Scotland: First public look at the Queen's coffin

Thousands of people gathered on the streets of Scotland on Sunday for a first look at the coffin of the late Queen Elizabeth II.

Scotland: First public look at the Queen's coffin

Thousands of people gathered on the streets of Scotland on Sunday for a first look at the coffin of the late Queen Elizabeth II. He was carried out of the ballroom at Balmoral Castle at 10:00 a.m. local time (11:00 a.m. CEST) and then slowly driven in a carriage to the Scottish capital, Edinburgh.

The first people came to the track early in the morning with picnic chairs. Elizabeth II died on Thursday at the age of 96 at Balmoral Castle in the Scottish Highlands.

The coffin should be driven partly at walking pace. The route is scheduled to take six hours. He is expected at the Queen's official residence in Edinburgh, Holyroodhouse, in the afternoon. King Charles III and other members of the royal family plan to escort the coffin to St Giles' Cathedral on Monday, where it is to stand for 24 hours before continuing the journey by plane to London. In the cathedral, the public gets the first opportunity to pay their respects to the Queen and say goodbye.

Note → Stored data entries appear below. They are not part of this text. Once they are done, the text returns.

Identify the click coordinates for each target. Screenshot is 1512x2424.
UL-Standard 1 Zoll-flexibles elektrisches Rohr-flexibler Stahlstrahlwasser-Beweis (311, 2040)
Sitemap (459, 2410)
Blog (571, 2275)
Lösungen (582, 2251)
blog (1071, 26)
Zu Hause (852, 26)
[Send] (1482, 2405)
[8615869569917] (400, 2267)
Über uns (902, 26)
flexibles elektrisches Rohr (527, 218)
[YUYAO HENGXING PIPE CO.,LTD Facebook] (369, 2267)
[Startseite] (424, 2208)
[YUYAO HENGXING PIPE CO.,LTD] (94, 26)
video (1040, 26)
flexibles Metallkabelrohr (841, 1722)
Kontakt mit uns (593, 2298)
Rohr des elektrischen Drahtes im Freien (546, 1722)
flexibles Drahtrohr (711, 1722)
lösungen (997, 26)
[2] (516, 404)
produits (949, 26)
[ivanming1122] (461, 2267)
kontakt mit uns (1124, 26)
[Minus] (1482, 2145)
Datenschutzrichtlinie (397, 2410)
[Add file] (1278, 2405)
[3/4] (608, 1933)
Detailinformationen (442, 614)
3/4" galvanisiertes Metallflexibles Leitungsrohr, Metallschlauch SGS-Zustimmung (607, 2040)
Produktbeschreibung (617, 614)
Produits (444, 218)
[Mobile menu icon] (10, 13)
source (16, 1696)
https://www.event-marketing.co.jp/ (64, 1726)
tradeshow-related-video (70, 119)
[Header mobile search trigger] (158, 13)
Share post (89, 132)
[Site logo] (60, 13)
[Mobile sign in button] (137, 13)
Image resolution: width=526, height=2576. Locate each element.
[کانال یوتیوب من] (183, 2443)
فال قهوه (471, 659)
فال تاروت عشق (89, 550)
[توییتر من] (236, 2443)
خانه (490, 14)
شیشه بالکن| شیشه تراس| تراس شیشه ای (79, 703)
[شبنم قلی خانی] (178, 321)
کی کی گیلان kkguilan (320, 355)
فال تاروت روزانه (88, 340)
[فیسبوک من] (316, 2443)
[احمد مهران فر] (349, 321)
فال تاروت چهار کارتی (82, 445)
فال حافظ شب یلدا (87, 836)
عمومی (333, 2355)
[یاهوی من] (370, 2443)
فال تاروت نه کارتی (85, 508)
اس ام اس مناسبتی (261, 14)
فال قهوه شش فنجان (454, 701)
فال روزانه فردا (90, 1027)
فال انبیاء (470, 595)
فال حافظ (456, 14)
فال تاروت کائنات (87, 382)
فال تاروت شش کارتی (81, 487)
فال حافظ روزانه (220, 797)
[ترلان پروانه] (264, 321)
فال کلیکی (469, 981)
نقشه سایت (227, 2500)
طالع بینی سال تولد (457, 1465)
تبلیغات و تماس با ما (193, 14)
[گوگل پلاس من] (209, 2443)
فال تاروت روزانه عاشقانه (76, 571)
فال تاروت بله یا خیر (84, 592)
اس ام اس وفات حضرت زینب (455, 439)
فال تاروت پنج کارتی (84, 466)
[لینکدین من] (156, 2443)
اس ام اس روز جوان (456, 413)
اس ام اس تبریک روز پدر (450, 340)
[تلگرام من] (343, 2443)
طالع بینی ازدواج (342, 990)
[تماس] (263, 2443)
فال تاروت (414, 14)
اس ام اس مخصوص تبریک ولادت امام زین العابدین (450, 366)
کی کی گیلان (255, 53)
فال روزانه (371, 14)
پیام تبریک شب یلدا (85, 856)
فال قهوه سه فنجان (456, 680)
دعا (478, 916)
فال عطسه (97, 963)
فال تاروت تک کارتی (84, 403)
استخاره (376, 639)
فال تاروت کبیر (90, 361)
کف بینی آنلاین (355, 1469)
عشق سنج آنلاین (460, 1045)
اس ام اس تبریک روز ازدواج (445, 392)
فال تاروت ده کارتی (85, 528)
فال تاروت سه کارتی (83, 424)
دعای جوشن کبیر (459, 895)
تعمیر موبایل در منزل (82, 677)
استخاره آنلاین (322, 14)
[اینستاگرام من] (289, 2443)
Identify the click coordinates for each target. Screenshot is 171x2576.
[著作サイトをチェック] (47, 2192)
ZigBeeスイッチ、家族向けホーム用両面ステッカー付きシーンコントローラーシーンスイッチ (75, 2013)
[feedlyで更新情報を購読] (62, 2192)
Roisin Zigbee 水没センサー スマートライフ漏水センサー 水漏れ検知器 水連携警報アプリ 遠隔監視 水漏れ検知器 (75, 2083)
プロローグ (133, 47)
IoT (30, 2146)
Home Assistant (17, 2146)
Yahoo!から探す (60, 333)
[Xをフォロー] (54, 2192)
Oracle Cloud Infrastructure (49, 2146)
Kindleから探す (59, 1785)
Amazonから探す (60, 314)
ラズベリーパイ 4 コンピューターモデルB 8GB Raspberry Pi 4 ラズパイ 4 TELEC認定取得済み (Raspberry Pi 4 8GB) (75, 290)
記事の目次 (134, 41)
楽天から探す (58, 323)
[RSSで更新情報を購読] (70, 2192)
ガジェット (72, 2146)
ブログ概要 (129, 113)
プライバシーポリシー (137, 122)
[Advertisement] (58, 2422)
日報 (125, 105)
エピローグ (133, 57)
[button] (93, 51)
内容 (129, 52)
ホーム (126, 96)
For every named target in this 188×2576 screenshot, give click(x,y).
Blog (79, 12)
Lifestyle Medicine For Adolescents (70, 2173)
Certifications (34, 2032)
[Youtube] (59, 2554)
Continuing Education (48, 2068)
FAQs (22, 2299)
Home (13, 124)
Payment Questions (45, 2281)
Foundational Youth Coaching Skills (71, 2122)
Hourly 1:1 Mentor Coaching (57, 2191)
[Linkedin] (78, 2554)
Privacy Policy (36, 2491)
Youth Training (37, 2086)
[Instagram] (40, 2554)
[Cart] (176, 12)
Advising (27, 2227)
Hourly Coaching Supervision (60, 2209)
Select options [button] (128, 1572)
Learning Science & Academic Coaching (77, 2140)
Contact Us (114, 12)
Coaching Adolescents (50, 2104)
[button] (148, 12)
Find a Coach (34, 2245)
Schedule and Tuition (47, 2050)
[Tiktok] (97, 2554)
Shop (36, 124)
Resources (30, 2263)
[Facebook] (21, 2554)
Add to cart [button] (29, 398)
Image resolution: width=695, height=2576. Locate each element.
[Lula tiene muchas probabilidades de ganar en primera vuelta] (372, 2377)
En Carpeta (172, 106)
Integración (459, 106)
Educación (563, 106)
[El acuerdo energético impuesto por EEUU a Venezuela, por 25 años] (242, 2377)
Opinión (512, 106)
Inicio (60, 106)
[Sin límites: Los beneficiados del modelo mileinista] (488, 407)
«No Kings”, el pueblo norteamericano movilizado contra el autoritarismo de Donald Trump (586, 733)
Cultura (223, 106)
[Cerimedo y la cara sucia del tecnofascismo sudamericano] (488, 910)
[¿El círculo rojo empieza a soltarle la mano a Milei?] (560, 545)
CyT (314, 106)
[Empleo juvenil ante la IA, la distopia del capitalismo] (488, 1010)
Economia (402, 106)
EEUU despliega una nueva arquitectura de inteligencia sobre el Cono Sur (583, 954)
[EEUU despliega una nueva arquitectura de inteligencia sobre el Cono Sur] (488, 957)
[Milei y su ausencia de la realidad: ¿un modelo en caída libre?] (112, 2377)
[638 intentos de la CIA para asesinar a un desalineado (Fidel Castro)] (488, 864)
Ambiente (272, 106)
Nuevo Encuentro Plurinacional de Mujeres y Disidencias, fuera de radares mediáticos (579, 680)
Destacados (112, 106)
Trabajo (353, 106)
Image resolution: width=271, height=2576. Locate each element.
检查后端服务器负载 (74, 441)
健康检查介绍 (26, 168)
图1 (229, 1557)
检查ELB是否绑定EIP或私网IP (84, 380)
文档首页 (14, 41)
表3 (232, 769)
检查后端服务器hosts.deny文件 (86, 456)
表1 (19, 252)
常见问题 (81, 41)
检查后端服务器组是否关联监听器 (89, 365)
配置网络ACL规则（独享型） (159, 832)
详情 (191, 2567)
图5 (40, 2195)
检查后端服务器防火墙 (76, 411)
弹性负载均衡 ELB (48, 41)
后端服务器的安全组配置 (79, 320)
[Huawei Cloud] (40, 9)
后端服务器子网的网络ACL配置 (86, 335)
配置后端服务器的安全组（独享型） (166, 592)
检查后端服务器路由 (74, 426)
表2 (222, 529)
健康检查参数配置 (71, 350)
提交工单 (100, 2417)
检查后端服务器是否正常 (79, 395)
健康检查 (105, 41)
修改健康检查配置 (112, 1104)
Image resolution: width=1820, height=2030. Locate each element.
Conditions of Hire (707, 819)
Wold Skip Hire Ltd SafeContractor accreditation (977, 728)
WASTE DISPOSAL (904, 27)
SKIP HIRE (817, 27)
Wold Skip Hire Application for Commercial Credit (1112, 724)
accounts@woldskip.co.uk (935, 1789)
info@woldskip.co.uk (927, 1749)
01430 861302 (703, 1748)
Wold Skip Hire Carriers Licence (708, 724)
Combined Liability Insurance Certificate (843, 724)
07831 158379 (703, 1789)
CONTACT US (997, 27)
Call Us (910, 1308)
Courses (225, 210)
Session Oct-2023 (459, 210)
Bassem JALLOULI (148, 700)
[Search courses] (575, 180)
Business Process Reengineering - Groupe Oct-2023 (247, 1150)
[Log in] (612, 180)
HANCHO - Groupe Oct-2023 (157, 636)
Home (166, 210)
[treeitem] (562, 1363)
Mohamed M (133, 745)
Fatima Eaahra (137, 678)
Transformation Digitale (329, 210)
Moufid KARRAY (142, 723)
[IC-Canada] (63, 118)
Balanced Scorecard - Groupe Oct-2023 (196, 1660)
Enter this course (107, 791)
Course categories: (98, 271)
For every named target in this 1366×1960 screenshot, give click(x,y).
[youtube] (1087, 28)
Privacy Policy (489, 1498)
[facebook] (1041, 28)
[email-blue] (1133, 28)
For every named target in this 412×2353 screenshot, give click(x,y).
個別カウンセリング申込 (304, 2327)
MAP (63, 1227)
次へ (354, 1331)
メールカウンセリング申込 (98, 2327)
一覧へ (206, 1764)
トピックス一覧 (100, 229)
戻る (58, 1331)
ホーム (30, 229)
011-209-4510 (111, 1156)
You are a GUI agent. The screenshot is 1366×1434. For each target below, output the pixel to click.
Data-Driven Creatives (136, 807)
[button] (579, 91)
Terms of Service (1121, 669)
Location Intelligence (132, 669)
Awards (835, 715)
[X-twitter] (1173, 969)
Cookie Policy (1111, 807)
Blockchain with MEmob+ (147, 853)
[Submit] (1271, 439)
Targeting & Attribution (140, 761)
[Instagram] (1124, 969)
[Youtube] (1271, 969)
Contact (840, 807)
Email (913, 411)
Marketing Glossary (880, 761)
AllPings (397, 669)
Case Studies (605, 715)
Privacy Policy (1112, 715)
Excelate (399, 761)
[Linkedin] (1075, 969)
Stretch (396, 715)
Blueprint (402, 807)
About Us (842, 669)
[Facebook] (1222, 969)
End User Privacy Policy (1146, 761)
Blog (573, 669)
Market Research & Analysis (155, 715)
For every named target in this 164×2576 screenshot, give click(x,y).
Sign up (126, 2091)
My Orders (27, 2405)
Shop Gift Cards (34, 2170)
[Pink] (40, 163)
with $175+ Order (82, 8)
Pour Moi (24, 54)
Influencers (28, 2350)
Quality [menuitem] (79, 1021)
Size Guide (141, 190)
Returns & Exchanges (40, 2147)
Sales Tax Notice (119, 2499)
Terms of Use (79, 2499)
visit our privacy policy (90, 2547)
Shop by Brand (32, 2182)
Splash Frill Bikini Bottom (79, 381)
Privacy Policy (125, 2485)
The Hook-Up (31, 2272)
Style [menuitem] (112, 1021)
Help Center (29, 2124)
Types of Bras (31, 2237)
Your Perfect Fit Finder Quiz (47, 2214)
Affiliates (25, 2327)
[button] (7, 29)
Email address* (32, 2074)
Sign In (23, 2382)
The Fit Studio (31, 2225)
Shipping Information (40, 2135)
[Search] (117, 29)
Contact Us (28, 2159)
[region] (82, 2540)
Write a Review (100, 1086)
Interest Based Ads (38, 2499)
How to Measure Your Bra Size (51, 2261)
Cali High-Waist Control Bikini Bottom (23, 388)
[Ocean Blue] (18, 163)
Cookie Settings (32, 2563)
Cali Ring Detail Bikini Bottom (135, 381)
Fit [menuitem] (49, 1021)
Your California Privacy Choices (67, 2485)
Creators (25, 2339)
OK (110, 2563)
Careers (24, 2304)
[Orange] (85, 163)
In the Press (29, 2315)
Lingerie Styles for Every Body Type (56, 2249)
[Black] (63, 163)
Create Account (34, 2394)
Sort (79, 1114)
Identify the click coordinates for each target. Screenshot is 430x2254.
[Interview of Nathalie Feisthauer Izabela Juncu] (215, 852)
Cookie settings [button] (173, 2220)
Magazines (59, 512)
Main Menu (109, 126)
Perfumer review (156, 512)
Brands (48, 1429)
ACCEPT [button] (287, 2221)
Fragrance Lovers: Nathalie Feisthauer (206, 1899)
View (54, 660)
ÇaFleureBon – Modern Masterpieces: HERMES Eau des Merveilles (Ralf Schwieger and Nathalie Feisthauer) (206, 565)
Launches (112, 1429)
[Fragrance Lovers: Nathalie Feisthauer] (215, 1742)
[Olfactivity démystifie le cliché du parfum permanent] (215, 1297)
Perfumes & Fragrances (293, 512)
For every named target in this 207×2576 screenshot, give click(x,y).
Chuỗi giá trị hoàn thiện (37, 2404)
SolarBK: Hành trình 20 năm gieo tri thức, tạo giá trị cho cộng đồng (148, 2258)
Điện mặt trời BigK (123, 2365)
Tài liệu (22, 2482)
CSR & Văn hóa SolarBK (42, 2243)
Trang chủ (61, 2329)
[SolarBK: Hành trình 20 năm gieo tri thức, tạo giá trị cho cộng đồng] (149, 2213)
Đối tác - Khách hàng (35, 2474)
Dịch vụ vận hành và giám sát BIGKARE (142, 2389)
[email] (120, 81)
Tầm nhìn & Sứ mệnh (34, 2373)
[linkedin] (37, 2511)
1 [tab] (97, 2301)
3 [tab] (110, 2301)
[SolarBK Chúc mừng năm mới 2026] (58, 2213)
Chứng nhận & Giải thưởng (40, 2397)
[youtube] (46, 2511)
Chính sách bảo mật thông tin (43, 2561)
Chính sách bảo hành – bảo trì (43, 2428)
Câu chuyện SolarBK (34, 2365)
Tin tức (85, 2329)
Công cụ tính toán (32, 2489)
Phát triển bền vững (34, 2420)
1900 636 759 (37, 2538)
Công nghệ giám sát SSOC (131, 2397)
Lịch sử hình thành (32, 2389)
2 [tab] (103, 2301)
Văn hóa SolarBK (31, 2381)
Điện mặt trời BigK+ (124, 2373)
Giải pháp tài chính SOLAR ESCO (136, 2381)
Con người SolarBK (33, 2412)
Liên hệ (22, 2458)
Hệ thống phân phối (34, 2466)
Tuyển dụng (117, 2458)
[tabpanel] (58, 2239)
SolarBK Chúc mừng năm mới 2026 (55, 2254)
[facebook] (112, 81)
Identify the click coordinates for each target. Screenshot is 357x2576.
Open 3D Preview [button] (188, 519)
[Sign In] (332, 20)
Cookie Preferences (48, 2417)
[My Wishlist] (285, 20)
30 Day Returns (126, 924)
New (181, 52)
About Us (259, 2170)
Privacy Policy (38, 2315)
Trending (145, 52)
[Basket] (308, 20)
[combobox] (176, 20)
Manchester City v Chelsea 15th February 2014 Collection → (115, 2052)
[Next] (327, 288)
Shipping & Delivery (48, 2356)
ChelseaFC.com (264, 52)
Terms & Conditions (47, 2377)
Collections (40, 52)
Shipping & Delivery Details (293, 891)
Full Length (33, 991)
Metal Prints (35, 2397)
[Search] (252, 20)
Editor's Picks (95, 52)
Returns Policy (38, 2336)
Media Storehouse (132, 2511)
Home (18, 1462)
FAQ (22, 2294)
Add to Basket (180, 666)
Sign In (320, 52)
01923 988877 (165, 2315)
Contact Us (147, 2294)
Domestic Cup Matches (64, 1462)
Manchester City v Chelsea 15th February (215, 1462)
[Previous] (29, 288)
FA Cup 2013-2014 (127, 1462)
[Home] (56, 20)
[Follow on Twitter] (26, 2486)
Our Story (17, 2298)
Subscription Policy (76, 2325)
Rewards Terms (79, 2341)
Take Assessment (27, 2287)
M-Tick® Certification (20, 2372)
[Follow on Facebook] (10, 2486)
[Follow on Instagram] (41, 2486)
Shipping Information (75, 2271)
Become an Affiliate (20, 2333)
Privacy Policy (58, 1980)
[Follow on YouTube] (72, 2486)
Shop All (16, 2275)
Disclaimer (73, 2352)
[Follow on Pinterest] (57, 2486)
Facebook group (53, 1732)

From Buckingham Palace to Parliament

The coffin is expected in London on Tuesday. The next day he is taken in a public procession through the streets of the city centre. As the palace announced on Saturday, the coffin is to be brought from Buckingham Palace to Parliament on a horse-drawn carriage known as a carriage. He is to be laid out there for four days. There, too, people should have another opportunity to say goodbye to the Queen. Many thousands are expected.

The state funeral with numerous state guests and representatives of royal families from all over the world finally takes place on September 19th. A service is scheduled at 12:00 p.m. (CEST) at Westminster Abbey in London. People in the UK get an extra day off. Charles III had approved this holiday on the occasion of his proclamation.

The Queen will be buried in St George's Chapel in the grounds of Windsor Castle, where her husband Prince Philip, who died on April 9, 2021, is also buried. Her closest relatives, her father George VI, her mother, known as the "Queen Mum", and her sister, Princess Margaret, were also buried there.

duties and responsibilities

The reign of the new monarch Charles III. officially began on Saturday, although he automatically became king with the death of his mother. The 73-year-old was proclaimed King of Britain in a ceremony at St. James's Palace in London. "I am deeply aware of the great legacy and the duties and heavy responsibilities of the monarch that have now been entrusted to me," said Charles III.

Meanwhile it became known that the head of government of the Caribbean island state of Antigua and Barbuda wants to replace the British head of state at the top. Gaston Browne wanted the country to become a republic. He wants to hold a referendum on this within three years, he told British broadcaster ITV."It has nothing to do with disrespect for the monarch," Browne said. "It is the final step in completing the circle of independence and becoming a truly sovereign nation."

Antigua and Barbuda has almost 100,000 inhabitants. The island nation became independent in 1981. It is one of 14 states where the British monarch is the head of state. Last year, the island nation of Barbados further south in the Caribbean became a republic.

Stuffed animals and sandwiches undesirable

Teddy bears, Corgi cuddly toys, wrapped jam sandwiches: the British paid tribute to the Queen in front of their palaces with many souvenirs. But that gives the park authority a headache. She asked on Sunday to refrain from doing so. Only flowers, without plastic protection, should be put down. The park authority Royal Parks must dispose of the material after the funeral services.

"In the interests of sustainability, we ask visitors to use only organic or compostable material," the agency said on its website. "Unfortunately, gifts and artifacts cannot be accepted and the public is asked not to bring them into the parks." Candles are also taboo, as the park authority writes. In London, all flowers should be placed in the specially designated memorial area in Green Park near Buckingham Palace.